** EXERCISE DIRECTIONS **
Omit all pictures, then print the entries exactly.

** DATA FOR THIS EXERCISE **
*** Begin section ***
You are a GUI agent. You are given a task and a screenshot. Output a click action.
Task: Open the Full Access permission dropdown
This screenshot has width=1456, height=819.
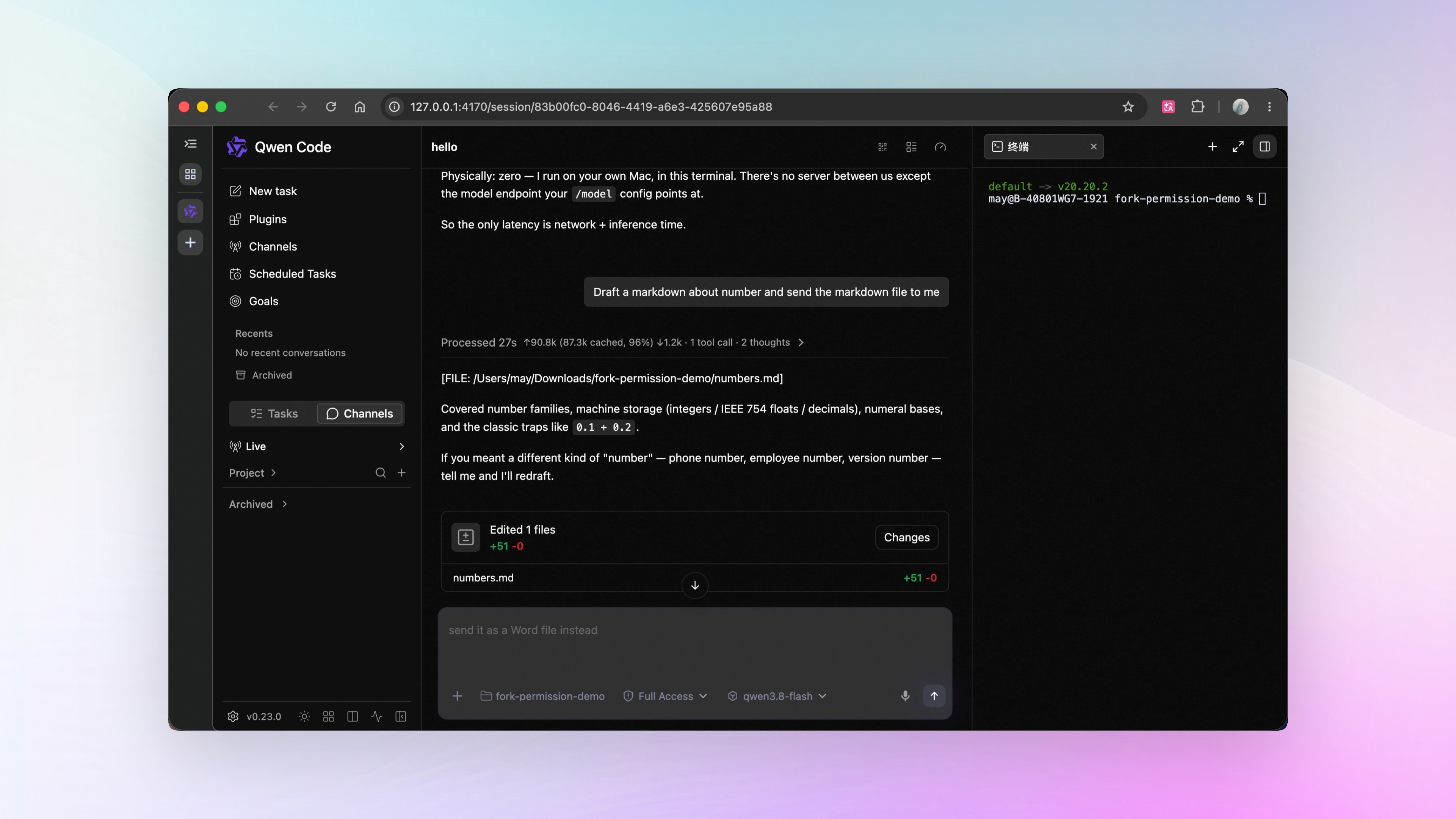[x=665, y=696]
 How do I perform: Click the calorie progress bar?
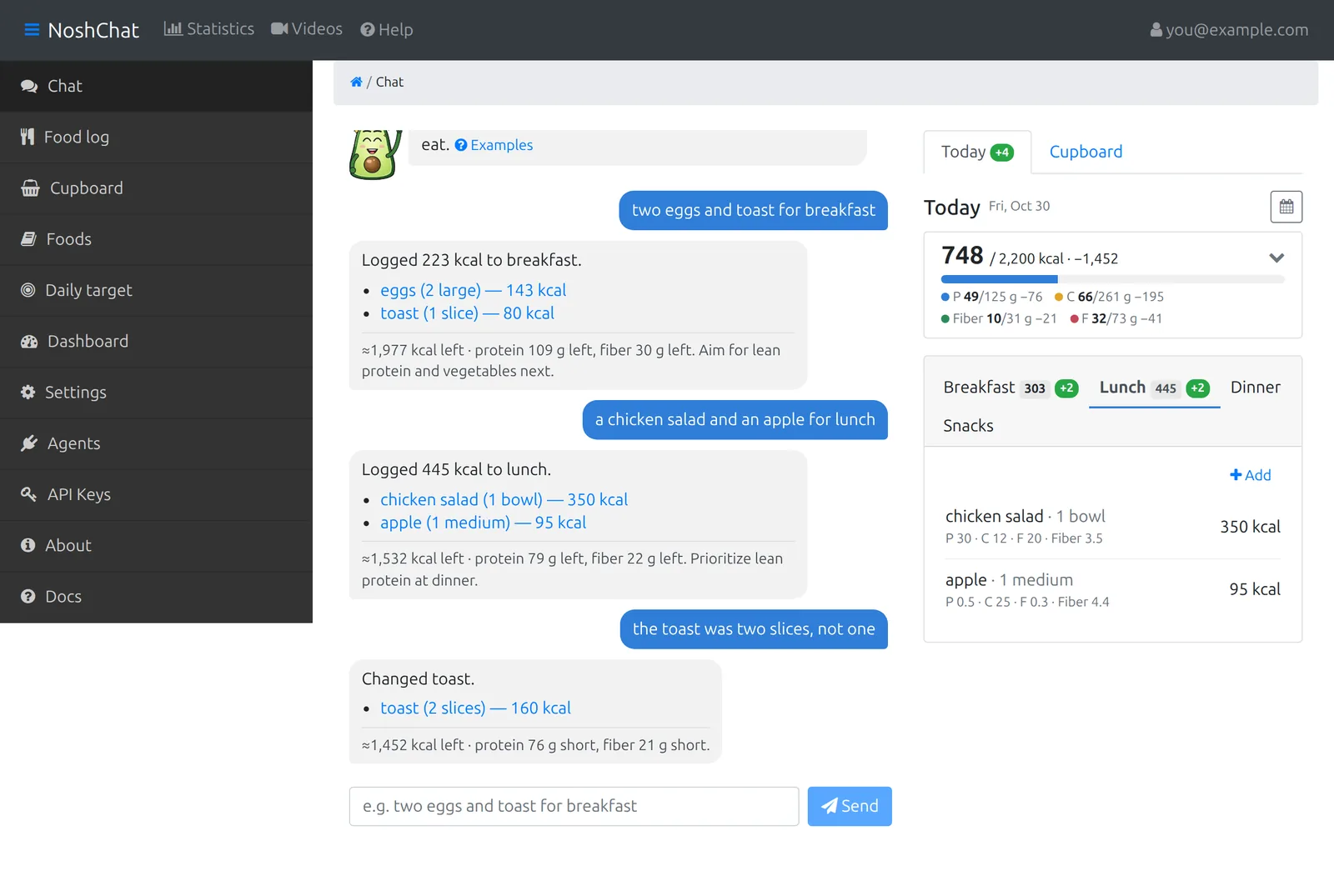pos(1112,279)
*** End section ***
** TASK RESULT **
You are a GUI agent. You are given a task and a screenshot. Output a click action.
Task: Open the Full Access permission dropdown
This screenshot has width=1456, height=819.
[x=665, y=696]
 How do I perform: Click the calorie progress bar?
pos(1112,279)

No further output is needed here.